▶ [INFORMATION SHOWN]:
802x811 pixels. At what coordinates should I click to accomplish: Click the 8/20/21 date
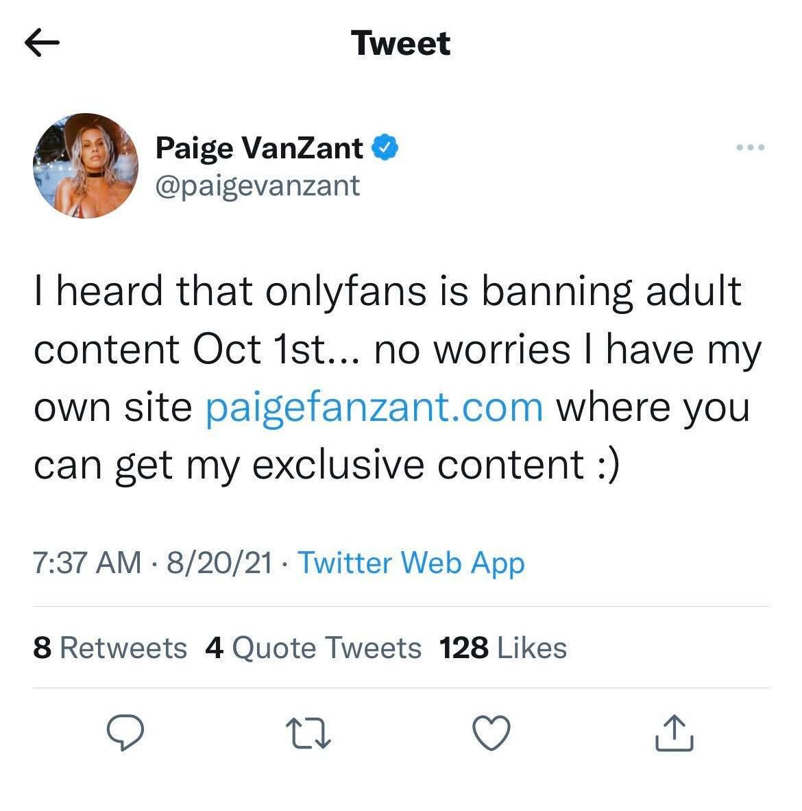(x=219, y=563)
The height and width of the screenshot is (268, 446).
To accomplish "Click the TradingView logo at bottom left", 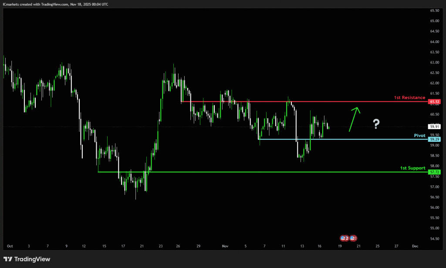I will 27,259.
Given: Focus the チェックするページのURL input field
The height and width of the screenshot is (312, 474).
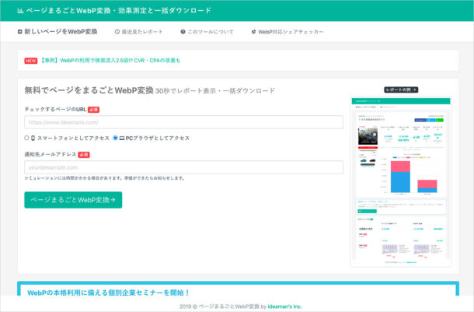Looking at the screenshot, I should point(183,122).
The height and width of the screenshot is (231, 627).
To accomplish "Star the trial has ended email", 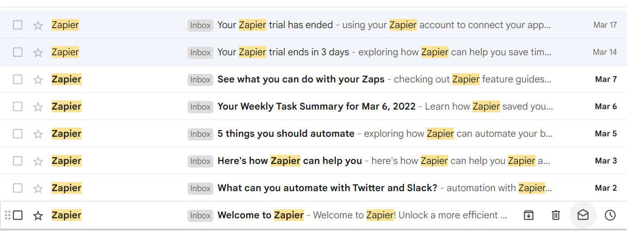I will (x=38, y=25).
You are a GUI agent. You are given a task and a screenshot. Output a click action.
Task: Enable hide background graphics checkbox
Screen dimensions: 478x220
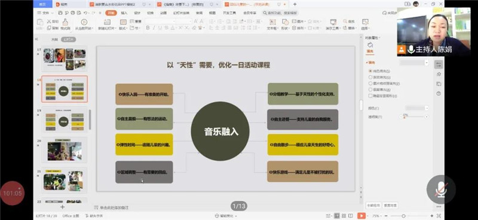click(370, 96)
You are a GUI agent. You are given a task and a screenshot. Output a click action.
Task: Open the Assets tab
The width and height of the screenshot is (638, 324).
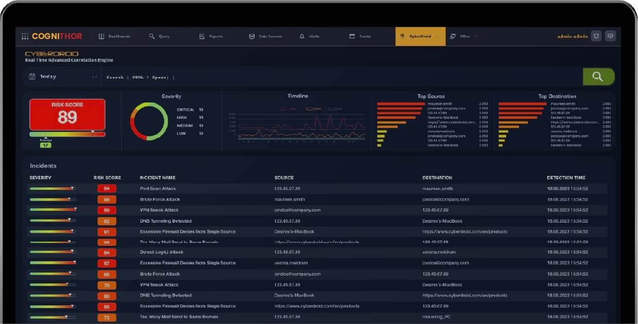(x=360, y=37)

▶ [WORK ITEM]: From the line containing "The width and" through the last line of the records, both included, output those lines exactly and nothing else; skip the pictures.

▶ [WRITTEN ANSWER]:
The width and height of the screenshot is (638, 324).
(x=360, y=37)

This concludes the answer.